> [TASK INPUT]:
┌────────
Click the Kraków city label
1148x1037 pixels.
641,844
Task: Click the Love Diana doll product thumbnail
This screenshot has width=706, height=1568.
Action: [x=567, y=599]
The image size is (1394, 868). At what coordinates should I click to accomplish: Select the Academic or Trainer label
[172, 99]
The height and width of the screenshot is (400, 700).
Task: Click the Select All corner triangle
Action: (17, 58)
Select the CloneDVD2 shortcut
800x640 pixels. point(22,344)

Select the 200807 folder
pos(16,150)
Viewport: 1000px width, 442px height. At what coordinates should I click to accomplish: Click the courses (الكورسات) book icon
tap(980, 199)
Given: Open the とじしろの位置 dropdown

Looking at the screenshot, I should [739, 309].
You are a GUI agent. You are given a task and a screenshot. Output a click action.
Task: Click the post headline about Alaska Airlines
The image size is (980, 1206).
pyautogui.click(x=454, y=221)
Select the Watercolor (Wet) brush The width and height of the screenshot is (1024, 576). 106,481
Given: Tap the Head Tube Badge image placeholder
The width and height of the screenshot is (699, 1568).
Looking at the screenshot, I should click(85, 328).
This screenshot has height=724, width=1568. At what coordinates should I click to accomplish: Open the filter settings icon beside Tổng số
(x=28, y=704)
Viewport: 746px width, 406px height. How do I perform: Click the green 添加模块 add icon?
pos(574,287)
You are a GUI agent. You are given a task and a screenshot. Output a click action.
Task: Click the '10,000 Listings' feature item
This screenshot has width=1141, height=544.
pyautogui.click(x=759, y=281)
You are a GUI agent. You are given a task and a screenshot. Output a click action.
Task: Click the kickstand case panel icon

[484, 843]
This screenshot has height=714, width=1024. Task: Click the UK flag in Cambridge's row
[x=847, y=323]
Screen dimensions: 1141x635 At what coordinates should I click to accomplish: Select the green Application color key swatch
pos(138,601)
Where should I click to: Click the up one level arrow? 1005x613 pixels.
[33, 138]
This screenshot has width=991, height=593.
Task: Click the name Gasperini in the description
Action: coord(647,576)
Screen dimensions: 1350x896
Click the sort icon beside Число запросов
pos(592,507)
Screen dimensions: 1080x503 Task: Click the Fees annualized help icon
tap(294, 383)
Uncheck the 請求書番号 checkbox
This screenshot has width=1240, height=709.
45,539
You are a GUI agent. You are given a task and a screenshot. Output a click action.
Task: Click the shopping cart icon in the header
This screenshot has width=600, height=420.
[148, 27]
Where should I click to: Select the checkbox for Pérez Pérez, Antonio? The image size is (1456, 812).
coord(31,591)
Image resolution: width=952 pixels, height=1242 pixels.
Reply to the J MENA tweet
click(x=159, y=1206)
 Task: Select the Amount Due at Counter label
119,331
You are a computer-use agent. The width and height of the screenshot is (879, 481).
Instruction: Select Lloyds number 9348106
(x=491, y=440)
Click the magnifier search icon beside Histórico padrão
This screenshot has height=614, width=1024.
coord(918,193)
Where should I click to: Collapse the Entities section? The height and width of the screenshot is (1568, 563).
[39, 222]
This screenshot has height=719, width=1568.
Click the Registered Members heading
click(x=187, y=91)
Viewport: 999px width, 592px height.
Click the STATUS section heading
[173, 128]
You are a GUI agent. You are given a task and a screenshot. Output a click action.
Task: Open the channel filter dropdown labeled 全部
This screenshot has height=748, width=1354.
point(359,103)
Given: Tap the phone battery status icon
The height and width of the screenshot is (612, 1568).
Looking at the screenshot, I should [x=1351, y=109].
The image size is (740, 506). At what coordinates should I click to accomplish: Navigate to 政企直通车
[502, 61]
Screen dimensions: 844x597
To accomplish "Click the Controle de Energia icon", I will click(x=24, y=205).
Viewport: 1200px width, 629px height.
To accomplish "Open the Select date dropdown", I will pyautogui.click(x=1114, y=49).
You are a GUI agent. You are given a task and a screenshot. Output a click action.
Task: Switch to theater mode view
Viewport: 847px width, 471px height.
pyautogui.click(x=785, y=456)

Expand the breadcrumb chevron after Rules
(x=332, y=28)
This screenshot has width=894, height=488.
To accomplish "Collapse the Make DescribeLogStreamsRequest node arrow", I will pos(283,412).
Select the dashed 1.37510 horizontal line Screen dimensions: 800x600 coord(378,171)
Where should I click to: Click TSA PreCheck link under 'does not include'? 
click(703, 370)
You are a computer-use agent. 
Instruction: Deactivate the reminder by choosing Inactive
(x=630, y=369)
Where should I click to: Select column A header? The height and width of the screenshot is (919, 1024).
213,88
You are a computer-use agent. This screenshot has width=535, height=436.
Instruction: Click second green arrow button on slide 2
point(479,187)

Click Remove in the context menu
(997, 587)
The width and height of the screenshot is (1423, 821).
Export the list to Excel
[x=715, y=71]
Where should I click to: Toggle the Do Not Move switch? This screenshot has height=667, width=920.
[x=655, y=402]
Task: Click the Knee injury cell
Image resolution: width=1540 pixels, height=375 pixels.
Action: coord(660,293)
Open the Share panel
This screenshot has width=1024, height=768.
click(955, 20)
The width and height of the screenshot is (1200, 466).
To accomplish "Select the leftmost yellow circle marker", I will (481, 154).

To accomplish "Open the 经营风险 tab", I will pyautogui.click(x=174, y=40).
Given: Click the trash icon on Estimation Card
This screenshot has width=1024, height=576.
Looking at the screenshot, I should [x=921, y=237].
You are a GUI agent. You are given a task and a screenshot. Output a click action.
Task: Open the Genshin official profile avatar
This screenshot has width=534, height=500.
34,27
└────────
> [EXERCISE]: Top to bottom, set down the whole listing exactly.

> [ANSWER AREA]:
Click the Kraków city label
1148x1037 pixels.
641,844
Task: Click the Love Diana doll product thumbnail
This screenshot has width=706, height=1568.
Action: [x=567, y=599]
The image size is (1394, 868). At what coordinates should I click to accomplish: Select the Academic or Trainer label
[172, 99]
The height and width of the screenshot is (400, 700).
Task: Click the Select All corner triangle
Action: (17, 58)
Select the CloneDVD2 shortcut
800x640 pixels. point(22,344)

Select the 200807 folder
pos(16,150)
Viewport: 1000px width, 442px height. At what coordinates should I click to accomplish: Click the courses (الكورسات) book icon
tap(980, 199)
Given: Open the とじしろの位置 dropdown

Looking at the screenshot, I should [739, 309].
You are a GUI agent. You are given a task and a screenshot. Output a click action.
Task: Click the post headline about Alaska Airlines
The image size is (980, 1206).
pyautogui.click(x=454, y=221)
Select the Watercolor (Wet) brush The width and height of the screenshot is (1024, 576). 106,481
Given: Tap the Head Tube Badge image placeholder
The width and height of the screenshot is (699, 1568).
Looking at the screenshot, I should click(85, 328).
This screenshot has height=724, width=1568. At what coordinates should I click to accomplish: Open the filter settings icon beside Tổng số
(x=28, y=704)
Viewport: 746px width, 406px height. How do I perform: Click the green 添加模块 add icon?
pos(574,287)
You are a GUI agent. You are given a task and a screenshot. Output a click action.
Task: Click the '10,000 Listings' feature item
This screenshot has width=1141, height=544.
pyautogui.click(x=759, y=281)
You are a GUI agent. You are given a task and a screenshot. Output a click action.
Task: Click the kickstand case panel icon

[484, 843]
This screenshot has height=714, width=1024. Task: Click the UK flag in Cambridge's row
[x=847, y=323]
Screen dimensions: 1141x635 At what coordinates should I click to accomplish: Select the green Application color key swatch
pos(138,601)
Where should I click to: Click the up one level arrow? 1005x613 pixels.
[33, 138]
This screenshot has width=991, height=593.
Task: Click the name Gasperini in the description
Action: coord(647,576)
Screen dimensions: 1350x896
Click the sort icon beside Число запросов
pos(592,507)
Screen dimensions: 1080x503 Task: Click the Fees annualized help icon
tap(294, 383)
Uncheck the 請求書番号 checkbox
This screenshot has width=1240, height=709.
45,539
You are a GUI agent. You are given a task and a screenshot. Output a click action.
Task: Click the shopping cart icon in the header
This screenshot has width=600, height=420.
[148, 27]
Where should I click to: Select the checkbox for Pérez Pérez, Antonio? The image size is (1456, 812).
coord(31,591)
Image resolution: width=952 pixels, height=1242 pixels.
Reply to the J MENA tweet
click(x=159, y=1206)
 Task: Select the Amount Due at Counter label
119,331
You are a computer-use agent. The width and height of the screenshot is (879, 481).
Instruction: Select Lloyds number 9348106
(x=491, y=440)
Click the magnifier search icon beside Histórico padrão
This screenshot has height=614, width=1024.
coord(918,193)
Where should I click to: Collapse the Entities section? The height and width of the screenshot is (1568, 563).
[39, 222]
This screenshot has height=719, width=1568.
Click the Registered Members heading
click(x=187, y=91)
Viewport: 999px width, 592px height.
Click the STATUS section heading
[173, 128]
You are a GUI agent. You are given a task and a screenshot. Output a click action.
Task: Open the channel filter dropdown labeled 全部
This screenshot has height=748, width=1354.
point(359,103)
Given: Tap the phone battery status icon
The height and width of the screenshot is (612, 1568).
Looking at the screenshot, I should [x=1351, y=109].
The image size is (740, 506). At what coordinates should I click to accomplish: Navigate to 政企直通车
[502, 61]
Screen dimensions: 844x597
To accomplish "Click the Controle de Energia icon", I will click(x=24, y=205).
Viewport: 1200px width, 629px height.
To accomplish "Open the Select date dropdown", I will pyautogui.click(x=1114, y=49).
You are a GUI agent. You are given a task and a screenshot. Output a click action.
Task: Switch to theater mode view
Viewport: 847px width, 471px height.
pyautogui.click(x=785, y=456)

Expand the breadcrumb chevron after Rules
(x=332, y=28)
This screenshot has width=894, height=488.
To accomplish "Collapse the Make DescribeLogStreamsRequest node arrow", I will pos(283,412).
Select the dashed 1.37510 horizontal line Screen dimensions: 800x600 coord(378,171)
Where should I click to: Click TSA PreCheck link under 'does not include'? 
click(703, 370)
You are a computer-use agent. 
Instruction: Deactivate the reminder by choosing Inactive
(x=630, y=369)
Where should I click to: Select column A header? The height and width of the screenshot is (919, 1024).
213,88
You are a computer-use agent. This screenshot has width=535, height=436.
Instruction: Click second green arrow button on slide 2
point(479,187)

Click Remove in the context menu
(997, 587)
The width and height of the screenshot is (1423, 821).
Export the list to Excel
[x=715, y=71]
Where should I click to: Toggle the Do Not Move switch? This screenshot has height=667, width=920.
[x=655, y=402]
Task: Click the Knee injury cell
Image resolution: width=1540 pixels, height=375 pixels.
Action: coord(660,293)
Open the Share panel
This screenshot has width=1024, height=768.
click(955, 20)
The width and height of the screenshot is (1200, 466).
To accomplish "Select the leftmost yellow circle marker", I will (481, 154).

To accomplish "Open the 经营风险 tab", I will pyautogui.click(x=174, y=40).
Given: Click the trash icon on Estimation Card
This screenshot has width=1024, height=576.
Looking at the screenshot, I should [x=921, y=237].
You are a GUI agent. You are given a task and a screenshot. Output a click action.
Task: Open the Genshin official profile avatar
This screenshot has width=534, height=500.
34,27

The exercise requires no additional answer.